For Developers

Creating and updating conda envs

The env.yml and env-r.yml files contain fully-pinned versions of the environments. This hopefully helps with stability and can dramatically speed up the creation of environment. However these env definitions periodically need to be updated.

To do so, create new environments using the unpinned versions in include/requirements.txt and include/requirements-r.txt. This may take substantially longer to create.

Then run the tests (Testing the installation) using those environments.

If all tests pass, then export the newly-created environments to the env.yml and env-r.yml files.

When you commit and push those files, the CI/CD system will detect that they are different and will trigger a re-build of the cached environments and proceed with the tests using those new environments.
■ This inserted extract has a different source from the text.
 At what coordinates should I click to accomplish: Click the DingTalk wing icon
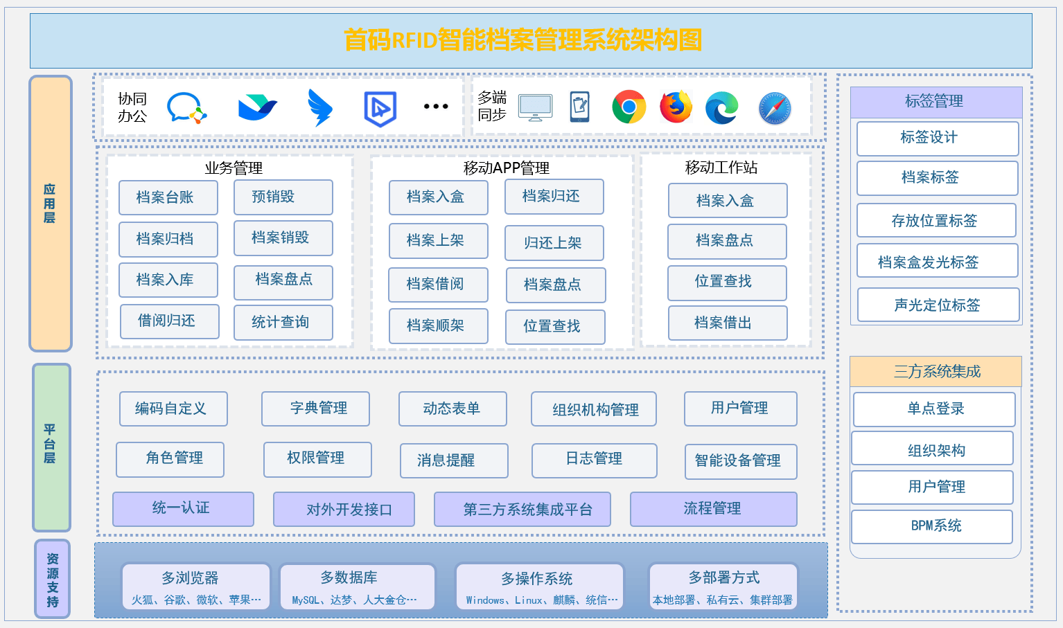(319, 108)
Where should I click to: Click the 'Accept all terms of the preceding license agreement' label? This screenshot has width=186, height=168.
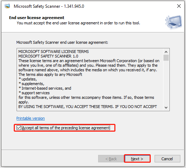66,128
Running the full complex datasets

Prior to a release, the complex datasets should be run. These do a more extensive job in testing the corner cases. This should be run on a cluster or a machine with substantial resources. The configs can be found in include/test. Here is how to run it using the WRAPPER_SLURM:

sbatch ../../include/WRAPPER_SLURM \
  --configfile ../../test/test_configs/complex-dataset-rnaseq-config.yaml \
  --config sampletable=../../test/test_configs/complex-dataset-rnaseq-sampletable.tsv

Module documentation

Adding a new aligner

Modules

In lib/common.py, there is a function references_dict. Within that is a index_extensions dictionary. You’ll need to add the name of the aligner and the extension of the index it creates. If it creates multiple index files, just one should be sufficient. The filename will be automatically created and will be used as the expected output file which can then be accessed from the references dict as references_dict[organism][tag][aligner] for use in various rules that need the index as input (that is, any mapping rules).

Configuration

  • add the aligner to the include/reference_configs/test.yaml config file, “indexes:” section.
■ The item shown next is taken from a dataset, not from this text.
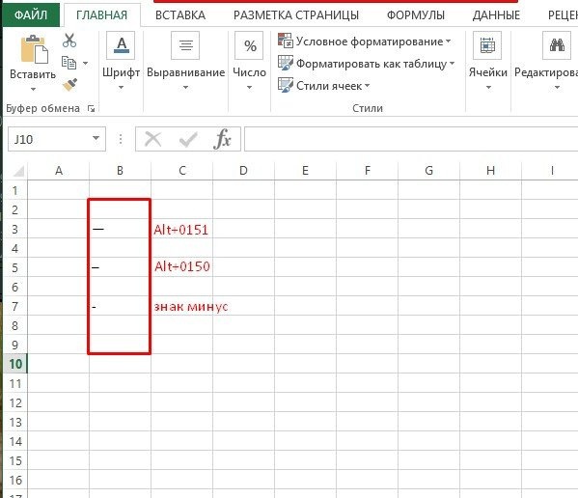This screenshot has height=498, width=578.
Task: Select cell B3 containing the em dash
Action: coord(120,229)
  • write a rule in workflows/references/Snakefile to build the index. Use the other index-building rules there as a guide.

  • Depending on which type of workflow the aligner is appropriate for, add a rule there. Enclose it in an “if:” clause to only run if the config file has specified that aligner.

  • add the name to the list of supported aligners in docs/config-yaml.rst, in the “Aligner config” section.

  • add appropriate memory/time requirements to the rule for that aligner.

Testing

  • For testing, create a copy of the config for any workflows it is used for, and change only the aligner.

  • Modify .circleci/config.yml to include a new block in each of the variables, jobs, and workflows sections. Use the rnaseq-star blocks as a guide for this. The idea is to only run up through the aligner step in a parallel task (to save on CI build time).

Adding a new peak-caller

First, write a wrapper for the peak-caller. You can use the macs2, spp, and sicer wrappers as a guide. A wrapper should expect one or more sorted and indexed BAM files as IP, one or more sorted and indexed BAM files as input. The wrapper should create at least a sorted BED file of peaks, and can optionally create other supplemental files as well.

Next, add the peak-caller to the top of lib/patterns_targets.py in the PEAK_CALLERS list.

Then write a rule for the peak-caller, again using macs2, spp, or sicer rules as a guide.

Last, add additional lines in workflows/chipseq/config/chipseq-patterns.yaml for the patterns_by_peaks key.

To test or use, add the new peak-caller to the workflows/chipseq/config/config.yaml file’s peak_calling key.